Return every line from the one with "Image resolution: width=1399" through the one with "The height and width of the screenshot is (405, 720).", inclusive, exactly as it appears below.

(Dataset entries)
====
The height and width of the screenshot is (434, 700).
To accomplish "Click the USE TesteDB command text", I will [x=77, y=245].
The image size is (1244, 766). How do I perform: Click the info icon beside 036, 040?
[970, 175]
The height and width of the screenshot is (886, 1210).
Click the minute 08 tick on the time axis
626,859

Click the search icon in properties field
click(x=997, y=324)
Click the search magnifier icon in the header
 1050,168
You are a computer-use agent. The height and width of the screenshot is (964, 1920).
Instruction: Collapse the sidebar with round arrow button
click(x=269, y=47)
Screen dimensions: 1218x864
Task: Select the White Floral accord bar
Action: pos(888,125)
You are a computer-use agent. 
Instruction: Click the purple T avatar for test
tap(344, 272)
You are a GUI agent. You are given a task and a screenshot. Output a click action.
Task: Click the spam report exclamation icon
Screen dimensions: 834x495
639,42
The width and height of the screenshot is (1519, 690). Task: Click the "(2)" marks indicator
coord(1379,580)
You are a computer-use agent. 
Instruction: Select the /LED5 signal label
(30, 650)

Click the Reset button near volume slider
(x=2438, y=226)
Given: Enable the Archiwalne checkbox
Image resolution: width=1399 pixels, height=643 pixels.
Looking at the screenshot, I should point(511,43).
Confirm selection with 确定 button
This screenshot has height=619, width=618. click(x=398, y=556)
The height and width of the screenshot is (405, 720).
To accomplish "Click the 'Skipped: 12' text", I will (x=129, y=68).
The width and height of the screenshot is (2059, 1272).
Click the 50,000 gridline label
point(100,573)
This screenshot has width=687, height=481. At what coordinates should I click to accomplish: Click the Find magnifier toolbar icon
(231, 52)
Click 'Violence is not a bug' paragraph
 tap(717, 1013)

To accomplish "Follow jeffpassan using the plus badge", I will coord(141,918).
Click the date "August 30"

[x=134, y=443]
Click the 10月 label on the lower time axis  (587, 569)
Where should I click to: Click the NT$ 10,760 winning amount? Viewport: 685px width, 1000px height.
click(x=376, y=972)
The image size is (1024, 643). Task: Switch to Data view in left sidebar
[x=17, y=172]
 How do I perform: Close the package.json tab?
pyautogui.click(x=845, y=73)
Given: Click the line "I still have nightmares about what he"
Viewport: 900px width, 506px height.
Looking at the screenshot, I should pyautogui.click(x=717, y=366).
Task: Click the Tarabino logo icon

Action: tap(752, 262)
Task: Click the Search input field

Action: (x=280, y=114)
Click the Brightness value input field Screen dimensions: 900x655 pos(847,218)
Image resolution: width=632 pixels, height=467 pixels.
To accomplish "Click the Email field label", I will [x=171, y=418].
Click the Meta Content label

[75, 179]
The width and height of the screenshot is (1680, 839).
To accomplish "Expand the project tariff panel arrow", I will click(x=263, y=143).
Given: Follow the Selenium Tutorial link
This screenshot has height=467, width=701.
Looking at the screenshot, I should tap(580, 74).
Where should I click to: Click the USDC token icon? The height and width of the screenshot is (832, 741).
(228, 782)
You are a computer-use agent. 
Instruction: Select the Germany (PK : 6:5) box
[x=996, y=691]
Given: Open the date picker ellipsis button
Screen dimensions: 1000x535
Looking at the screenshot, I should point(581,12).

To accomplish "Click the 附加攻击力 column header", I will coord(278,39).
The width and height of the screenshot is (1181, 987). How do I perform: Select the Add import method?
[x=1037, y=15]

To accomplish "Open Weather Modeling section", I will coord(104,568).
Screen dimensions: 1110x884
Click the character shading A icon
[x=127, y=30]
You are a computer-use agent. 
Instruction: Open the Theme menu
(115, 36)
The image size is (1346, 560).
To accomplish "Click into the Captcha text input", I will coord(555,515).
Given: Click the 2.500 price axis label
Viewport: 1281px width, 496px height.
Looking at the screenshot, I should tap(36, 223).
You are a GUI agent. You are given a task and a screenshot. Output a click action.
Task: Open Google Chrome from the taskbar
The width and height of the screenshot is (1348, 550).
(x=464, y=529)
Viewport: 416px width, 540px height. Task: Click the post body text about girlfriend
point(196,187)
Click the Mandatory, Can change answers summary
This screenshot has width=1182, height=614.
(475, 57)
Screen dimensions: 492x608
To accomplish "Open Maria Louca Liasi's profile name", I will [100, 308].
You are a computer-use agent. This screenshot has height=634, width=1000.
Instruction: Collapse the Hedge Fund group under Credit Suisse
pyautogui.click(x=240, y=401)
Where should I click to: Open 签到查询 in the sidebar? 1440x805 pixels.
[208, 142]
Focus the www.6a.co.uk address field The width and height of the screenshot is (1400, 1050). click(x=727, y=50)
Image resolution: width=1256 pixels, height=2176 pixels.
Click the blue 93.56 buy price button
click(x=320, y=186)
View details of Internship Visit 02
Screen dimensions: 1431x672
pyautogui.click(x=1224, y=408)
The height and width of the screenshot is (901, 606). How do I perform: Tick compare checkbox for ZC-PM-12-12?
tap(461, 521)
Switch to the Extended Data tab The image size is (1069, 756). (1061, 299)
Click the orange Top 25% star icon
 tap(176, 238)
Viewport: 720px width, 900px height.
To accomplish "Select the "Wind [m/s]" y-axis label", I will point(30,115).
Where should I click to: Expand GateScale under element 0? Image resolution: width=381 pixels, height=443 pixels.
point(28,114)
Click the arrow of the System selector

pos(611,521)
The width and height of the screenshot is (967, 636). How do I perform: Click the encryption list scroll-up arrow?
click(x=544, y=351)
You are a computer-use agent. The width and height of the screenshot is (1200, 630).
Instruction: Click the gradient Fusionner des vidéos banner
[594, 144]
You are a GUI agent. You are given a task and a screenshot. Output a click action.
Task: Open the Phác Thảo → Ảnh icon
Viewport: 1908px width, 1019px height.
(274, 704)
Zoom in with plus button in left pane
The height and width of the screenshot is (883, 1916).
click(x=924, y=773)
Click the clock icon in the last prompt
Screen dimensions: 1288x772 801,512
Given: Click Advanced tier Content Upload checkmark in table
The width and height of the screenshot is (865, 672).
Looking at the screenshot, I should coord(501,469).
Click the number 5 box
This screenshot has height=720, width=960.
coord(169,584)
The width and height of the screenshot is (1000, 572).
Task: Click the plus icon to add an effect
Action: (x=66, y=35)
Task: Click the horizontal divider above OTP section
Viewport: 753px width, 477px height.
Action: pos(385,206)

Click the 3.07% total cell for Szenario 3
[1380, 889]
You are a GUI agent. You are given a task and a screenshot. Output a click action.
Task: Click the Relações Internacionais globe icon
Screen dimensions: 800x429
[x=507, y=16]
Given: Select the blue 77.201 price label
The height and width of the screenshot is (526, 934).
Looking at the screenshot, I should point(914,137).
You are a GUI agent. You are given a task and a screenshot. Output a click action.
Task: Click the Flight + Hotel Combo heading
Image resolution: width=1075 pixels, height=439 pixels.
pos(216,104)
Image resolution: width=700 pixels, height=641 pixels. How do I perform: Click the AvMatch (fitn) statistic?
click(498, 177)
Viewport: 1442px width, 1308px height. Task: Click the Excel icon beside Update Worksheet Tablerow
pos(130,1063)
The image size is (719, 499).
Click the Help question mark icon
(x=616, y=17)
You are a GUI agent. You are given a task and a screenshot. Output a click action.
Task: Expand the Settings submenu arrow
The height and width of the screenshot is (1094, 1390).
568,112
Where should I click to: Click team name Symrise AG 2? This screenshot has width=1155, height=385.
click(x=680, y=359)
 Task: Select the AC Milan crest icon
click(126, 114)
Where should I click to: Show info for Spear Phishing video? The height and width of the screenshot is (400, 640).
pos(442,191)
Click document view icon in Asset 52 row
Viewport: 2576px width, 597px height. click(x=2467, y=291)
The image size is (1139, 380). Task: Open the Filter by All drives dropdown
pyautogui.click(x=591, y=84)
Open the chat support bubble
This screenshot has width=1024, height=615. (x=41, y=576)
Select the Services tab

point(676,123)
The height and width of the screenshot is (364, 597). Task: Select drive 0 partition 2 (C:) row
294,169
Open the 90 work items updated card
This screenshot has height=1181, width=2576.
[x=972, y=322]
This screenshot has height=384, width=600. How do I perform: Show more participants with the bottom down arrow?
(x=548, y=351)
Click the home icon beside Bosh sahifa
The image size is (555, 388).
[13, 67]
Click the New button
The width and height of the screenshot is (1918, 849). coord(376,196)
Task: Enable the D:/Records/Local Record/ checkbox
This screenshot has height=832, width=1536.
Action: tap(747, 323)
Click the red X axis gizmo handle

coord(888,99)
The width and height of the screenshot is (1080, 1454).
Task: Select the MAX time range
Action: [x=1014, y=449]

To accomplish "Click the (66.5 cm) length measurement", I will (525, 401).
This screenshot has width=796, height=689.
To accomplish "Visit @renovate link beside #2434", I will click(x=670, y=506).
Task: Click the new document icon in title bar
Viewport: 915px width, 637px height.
====
Task result –
Image resolution: width=1399 pixels, height=643 pixels.
Looking at the screenshot, I should point(511,43).
Confirm selection with 确定 button
This screenshot has height=619, width=618. click(x=398, y=556)
The height and width of the screenshot is (405, 720).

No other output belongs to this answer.